In 2000, Enron claimed revenues of nearly $101 billion and employed approximately 29,000 people.
The darling of the stock market set its sights on innovation with visionary plans for broadband. Fortune named Enron “America's Most Innovative Company” for six consecutive years.
“We were building a—what I thought was a fantastic company. We had great people. We were changing—we were changing the way the marketplace operated. We were creating a market for natural gas and electricity that had never existed before,” said Jeffrey Skilling.
A major electricity, natural gas, communications and pulp and paper company, it started shifting parts of its business from producing energy to trading it and diversified overseas.
In the 1990s, Skilling hired Andrew Fastow as Enron's CFO, who got to work to make executive team dreams come true. Just few changes to the company's business plan greatly improved its perceived profitability.
On December 3, 2001, Enron filed for bankruptcy.
Skilling seemed dumbfound, “I spent probably most of my professional life helping to build Enron Corporation. I don't think there was anyone that was as shocked by the—by the collapse of the company as I was.” Under the pressure to produce results, often executives rationalize their actions.
Analysts and the media had missed the gap between what they knew and what they didn't know about the company. The gap made a big difference on the economics of the business.
“When I was initially charged I still thought I was not guilty because I had followed the rules,” said Andrew Fastow.
Today, businesses are under increased pressure to deliver aggressive results.
Along with “unprecedented,” the word “growth” is the most used in professional circles.
Yet, while the bottom line ideology is satisfying, as it provides tremendous clarity, companies are under increased social pressure to do the right things, along with doing things right.
The business shift
How did a company with such a massive following and promise unravel? It started with a question nobody had thought of asking. At least, nobody outside the company.
On March 5, 2001, Bethany McLean wrote a simple question in article on Enron for Fortune, “How exactly does Enron make its money?”
Nobody else seemed to have thought of it.
In “Is Enron Overpriced?” McLean noted that the company's financial statements were “nearly impenetrable. So why is Enron trading at such a huge multiple?”
McLean's precise reporting was meant to peel back the onion layers and get to the core of a complex business.
What she found was confusing—the small gaps in confidence between analysts and company executives should have been troubling. Yet, everyone was willing to rationalize the complexity away.
Enron's promise to hit a certain number of home runs in order to please investors created tremendous pressure to produce profits.
While the company might have followed the letter of the law, it misrepresented the economics of the business. McLean noted:
What's clear is that Enron isn't the company it was a decade ago. In 1990 around 80% of its revenues came from the regulated gas-pipeline business. But Enron has been steadily selling off its old-economy iron and steel assets and expanding into new areas.

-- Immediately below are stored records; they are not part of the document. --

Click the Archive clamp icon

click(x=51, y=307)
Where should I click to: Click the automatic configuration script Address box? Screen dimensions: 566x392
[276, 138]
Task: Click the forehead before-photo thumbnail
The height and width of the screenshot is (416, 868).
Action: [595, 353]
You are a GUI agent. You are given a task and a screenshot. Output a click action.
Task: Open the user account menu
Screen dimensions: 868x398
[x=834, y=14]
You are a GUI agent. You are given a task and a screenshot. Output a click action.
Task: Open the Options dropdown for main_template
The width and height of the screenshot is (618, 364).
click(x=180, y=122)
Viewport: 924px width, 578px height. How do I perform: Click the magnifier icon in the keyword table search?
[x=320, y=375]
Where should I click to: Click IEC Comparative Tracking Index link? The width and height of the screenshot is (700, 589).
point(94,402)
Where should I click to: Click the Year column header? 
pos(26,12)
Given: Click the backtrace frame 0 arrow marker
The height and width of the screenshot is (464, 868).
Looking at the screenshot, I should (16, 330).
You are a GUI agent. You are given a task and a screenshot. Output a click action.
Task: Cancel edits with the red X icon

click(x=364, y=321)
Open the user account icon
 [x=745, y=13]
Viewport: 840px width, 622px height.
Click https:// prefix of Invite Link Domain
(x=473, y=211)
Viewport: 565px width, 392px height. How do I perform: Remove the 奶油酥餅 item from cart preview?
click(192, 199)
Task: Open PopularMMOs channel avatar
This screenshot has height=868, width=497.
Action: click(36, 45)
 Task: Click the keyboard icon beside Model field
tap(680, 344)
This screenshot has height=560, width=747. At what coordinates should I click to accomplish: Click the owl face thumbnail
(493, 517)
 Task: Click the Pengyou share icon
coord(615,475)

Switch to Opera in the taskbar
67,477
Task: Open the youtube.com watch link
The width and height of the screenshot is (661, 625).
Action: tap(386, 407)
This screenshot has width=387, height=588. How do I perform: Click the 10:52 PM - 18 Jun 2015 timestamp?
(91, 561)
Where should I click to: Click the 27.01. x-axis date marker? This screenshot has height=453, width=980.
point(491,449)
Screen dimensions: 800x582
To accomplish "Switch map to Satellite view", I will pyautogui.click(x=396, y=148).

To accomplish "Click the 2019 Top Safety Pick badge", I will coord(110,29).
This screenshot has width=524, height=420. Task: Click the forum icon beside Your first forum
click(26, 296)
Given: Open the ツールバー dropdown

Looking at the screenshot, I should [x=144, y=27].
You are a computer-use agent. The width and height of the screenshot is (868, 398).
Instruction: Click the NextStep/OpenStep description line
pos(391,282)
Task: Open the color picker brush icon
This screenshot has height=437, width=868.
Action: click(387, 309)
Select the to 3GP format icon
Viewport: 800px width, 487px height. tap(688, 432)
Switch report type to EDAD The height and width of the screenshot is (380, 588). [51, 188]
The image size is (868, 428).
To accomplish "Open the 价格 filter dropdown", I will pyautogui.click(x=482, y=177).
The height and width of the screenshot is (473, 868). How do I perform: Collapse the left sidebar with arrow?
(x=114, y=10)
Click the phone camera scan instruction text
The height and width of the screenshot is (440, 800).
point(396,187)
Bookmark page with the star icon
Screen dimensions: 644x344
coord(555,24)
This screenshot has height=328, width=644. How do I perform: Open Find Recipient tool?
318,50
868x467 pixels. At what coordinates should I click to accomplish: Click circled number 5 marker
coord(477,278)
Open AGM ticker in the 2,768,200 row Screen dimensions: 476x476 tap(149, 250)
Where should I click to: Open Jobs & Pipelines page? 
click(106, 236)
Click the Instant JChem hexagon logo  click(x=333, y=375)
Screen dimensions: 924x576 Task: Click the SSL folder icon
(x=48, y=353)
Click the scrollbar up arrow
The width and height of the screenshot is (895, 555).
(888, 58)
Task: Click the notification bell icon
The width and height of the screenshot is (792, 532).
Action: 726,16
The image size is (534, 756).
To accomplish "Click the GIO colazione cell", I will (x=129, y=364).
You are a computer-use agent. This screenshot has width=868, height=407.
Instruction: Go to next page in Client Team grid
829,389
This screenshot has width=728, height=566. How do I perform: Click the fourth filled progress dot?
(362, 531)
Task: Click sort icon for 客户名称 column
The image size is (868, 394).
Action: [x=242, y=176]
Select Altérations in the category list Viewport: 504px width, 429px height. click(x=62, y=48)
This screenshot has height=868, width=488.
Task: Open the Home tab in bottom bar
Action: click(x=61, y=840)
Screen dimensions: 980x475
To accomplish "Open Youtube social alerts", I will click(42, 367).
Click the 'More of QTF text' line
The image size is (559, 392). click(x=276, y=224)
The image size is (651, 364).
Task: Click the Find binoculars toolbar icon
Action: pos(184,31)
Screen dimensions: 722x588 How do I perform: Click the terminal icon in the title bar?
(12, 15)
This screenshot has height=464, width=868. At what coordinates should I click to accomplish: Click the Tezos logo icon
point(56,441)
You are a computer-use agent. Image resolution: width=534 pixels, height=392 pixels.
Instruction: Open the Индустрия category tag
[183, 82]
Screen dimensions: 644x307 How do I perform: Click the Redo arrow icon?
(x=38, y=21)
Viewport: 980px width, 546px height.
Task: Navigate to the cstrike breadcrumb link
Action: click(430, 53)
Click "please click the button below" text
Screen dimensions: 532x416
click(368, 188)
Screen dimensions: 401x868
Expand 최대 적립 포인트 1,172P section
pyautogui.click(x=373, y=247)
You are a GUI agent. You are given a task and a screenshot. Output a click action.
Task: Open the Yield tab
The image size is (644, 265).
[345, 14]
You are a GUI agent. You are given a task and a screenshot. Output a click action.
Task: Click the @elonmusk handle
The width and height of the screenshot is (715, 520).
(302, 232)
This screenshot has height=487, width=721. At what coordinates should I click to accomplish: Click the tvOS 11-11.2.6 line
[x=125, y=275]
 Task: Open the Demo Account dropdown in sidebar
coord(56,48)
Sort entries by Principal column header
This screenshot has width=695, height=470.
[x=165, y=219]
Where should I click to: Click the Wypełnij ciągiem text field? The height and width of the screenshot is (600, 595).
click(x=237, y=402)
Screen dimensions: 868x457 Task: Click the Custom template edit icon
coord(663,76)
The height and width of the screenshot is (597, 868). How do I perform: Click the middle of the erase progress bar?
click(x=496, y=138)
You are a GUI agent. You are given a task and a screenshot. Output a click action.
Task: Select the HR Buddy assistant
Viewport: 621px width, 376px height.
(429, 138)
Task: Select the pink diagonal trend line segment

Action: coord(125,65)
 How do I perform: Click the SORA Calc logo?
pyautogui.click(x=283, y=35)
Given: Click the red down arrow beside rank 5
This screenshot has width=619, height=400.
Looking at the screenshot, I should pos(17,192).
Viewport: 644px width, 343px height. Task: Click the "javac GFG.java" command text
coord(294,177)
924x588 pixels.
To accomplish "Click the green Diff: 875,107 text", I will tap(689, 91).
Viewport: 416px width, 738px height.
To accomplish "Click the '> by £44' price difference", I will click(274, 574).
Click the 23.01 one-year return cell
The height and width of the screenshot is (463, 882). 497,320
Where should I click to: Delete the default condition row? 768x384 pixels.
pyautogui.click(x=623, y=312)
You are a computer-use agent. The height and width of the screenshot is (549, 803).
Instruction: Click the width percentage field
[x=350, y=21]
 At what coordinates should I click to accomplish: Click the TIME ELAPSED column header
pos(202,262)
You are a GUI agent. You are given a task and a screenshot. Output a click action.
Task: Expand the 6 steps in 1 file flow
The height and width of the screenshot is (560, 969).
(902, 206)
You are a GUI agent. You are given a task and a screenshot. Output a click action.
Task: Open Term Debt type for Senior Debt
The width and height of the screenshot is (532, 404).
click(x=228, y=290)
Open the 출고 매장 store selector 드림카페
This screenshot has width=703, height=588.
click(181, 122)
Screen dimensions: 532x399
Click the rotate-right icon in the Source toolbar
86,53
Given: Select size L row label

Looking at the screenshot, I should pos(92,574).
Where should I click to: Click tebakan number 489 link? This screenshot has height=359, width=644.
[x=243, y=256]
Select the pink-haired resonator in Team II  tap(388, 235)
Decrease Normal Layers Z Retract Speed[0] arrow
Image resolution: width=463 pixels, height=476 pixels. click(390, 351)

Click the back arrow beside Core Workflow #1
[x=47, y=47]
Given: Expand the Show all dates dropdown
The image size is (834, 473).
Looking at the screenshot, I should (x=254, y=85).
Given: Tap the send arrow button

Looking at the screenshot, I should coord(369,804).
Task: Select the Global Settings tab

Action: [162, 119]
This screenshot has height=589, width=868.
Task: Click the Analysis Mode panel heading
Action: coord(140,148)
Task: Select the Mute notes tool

In 2000, 95% of its revenues and more than 80% of its operating profits came from “wholesale energy operations and services.” This business, which Enron pioneered, is usually described in vague, grandiose terms like the “financialization of energy”—but also, more simply, as “buying and selling gas and electricity.”
In fact, Enron's view is that it can create a market for just about anything; as if to underscore that point, the company announced last year that it would begin trading excess broadband capacity.
Enron was very focused on the what of business: building products it could trade and a company brand. What seemed to make sense on the surface resisted a simple explanation one level down.
The business shifted over years. But the market never saw its complexity. It was tucked into easy to digest promises to hit certain milestones. Until someone thought of asking whether it made sense.
You may be sitting there thinking Enron was the exception and not the rule. That the executives got exceedingly greedy and saw profits above everything else.
But that's not entirely what happened.